The use of mobile technologies to collect and analyze individuals’ location information has produced massive amounts of consumer location data, giving rise to an elaborate multi-billion-dollar system in which consumers can share personal data in exchange for economic benefits. But privacy risks prevail.
In a new study, researchers used machine learning to create and test a framework that quantifies personalized privacy risks; performs personalized data obfuscation; and accommodates a variety of risks, utilities, and acceptable levels of risk-utility tradeoff. The framework outperformed prior models, significantly reducing consumers’ privacy risk while preserving advertisers’ utility.
The study was conducted by researchers at Carnegie Mellon University (CMU), the University of Virginia, and New York University. It is published in Information Systems Research.
“The global market for location analytics alone is projected to reach $25.5 billion by 2027,” notes Beibei Li, associate professor of IT and management at CMU’s Heinz College, who coauthored the study. “As industries increasingly unleash the power of location big data, our study offers a much-needed framework to balance privacy risks and data utilities, and to sustain a secure and self-governing multi-billion-dollar location ecosystem.”
Massive volumes of mobile location data are being generated daily through smartphone location-based services (e.g., navigation, ride share, food delivery services). Such data track consumers’ behavior—where they eat and shop, what products they buy—to enable applications of commercial value (e.g., restaurant recommendations, location-based advertising, market research). Advertisers, who gain access to location data through data aggregators, can predict consumers’ next location with 25% success and next activity and timing with 26% success.
But there are considerable risks to consumers of sharing location data, which includes personally identifiable information like names and home addresses. Some advertisers may carry out malicious acts using the data, usually for short-term revenue gains. Therefore, data aggregators need a personalized and flexible framework to balance diverse types of risks and utilities for different kinds of consumers and advertisers.

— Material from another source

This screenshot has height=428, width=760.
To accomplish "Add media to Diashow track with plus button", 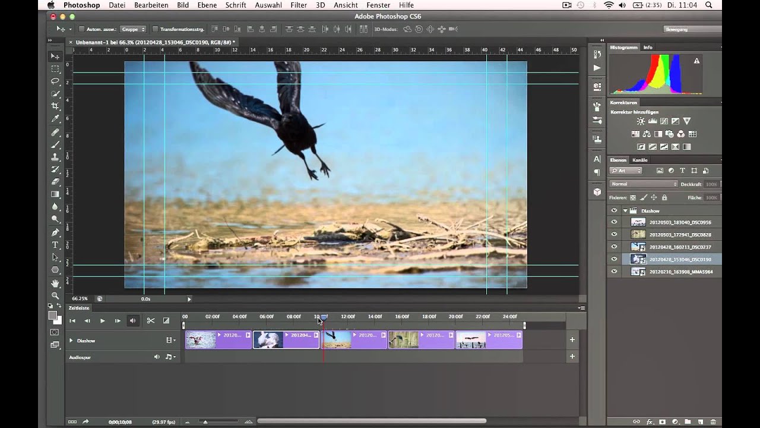I will coord(572,340).
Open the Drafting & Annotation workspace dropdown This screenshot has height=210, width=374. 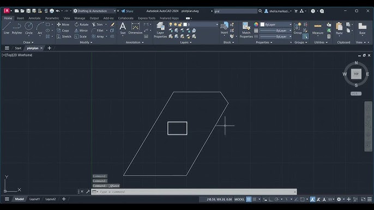(x=94, y=11)
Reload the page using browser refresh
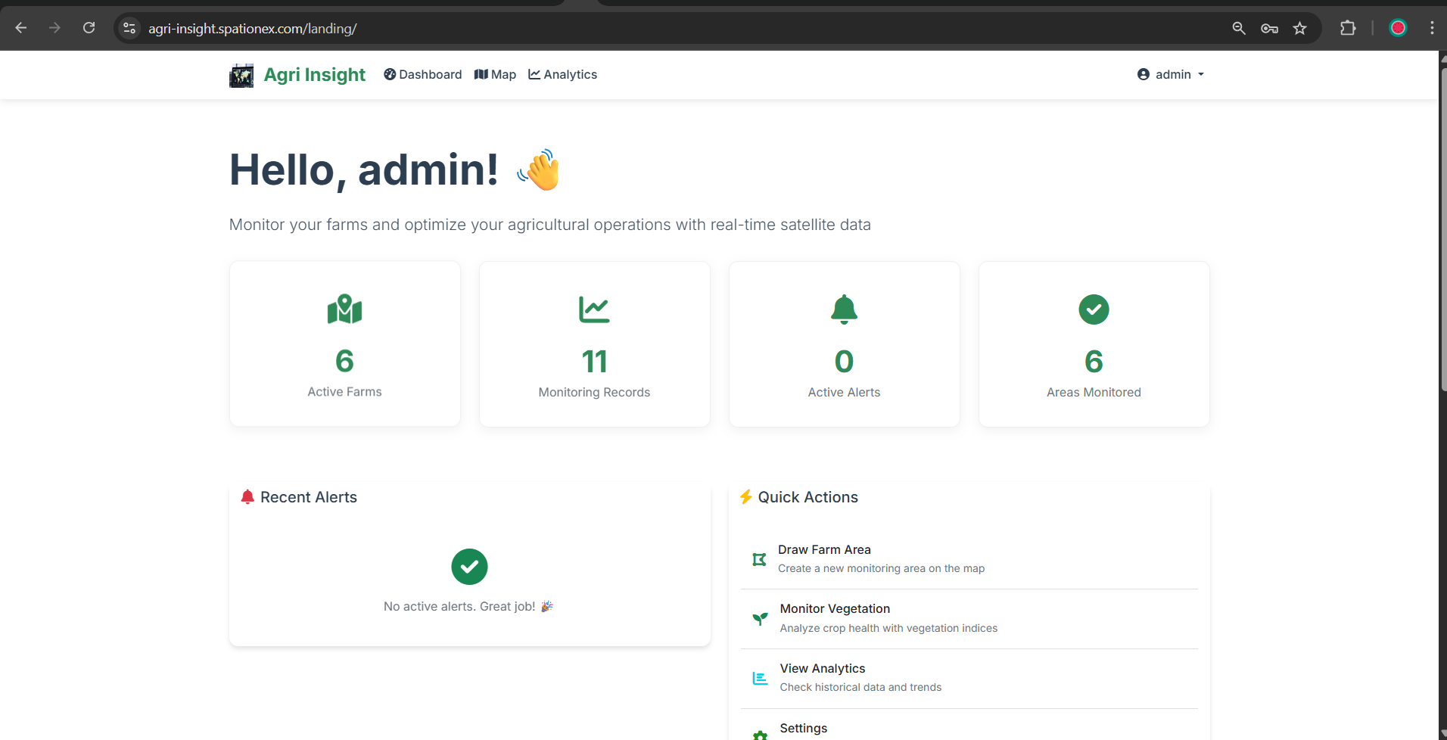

In this study, researchers developed a machine learning-based framework that quantifies individual consumers’ privacy risk, quantifies advertisers’ utility, and features a personalized and flexible obfuscation scheme. The scheme suppresses a subset of locations visited by a consumer based on his or her personalized suppression parameter proportional to the individual’s risk level; it also accommodates different types and different acceptable levels of risks and utilities.
To test their framework, researchers partnered with a leading data aggregator that integrates location data across more than 400 commonly used mobile apps (e.g., news, weather, maps, fitness) from a quarter of the U.S. population who are in compliance with privacy regulations. The data, collected in five weeks from September to October 2018, are representative of the U.S. population and the sample analyzed covers a major U.S. metropolitan area. Researchers validated the framework on a million trajectories (where and when consumers move) generated by 40,000 consumers in a major U.S. metropolitan area.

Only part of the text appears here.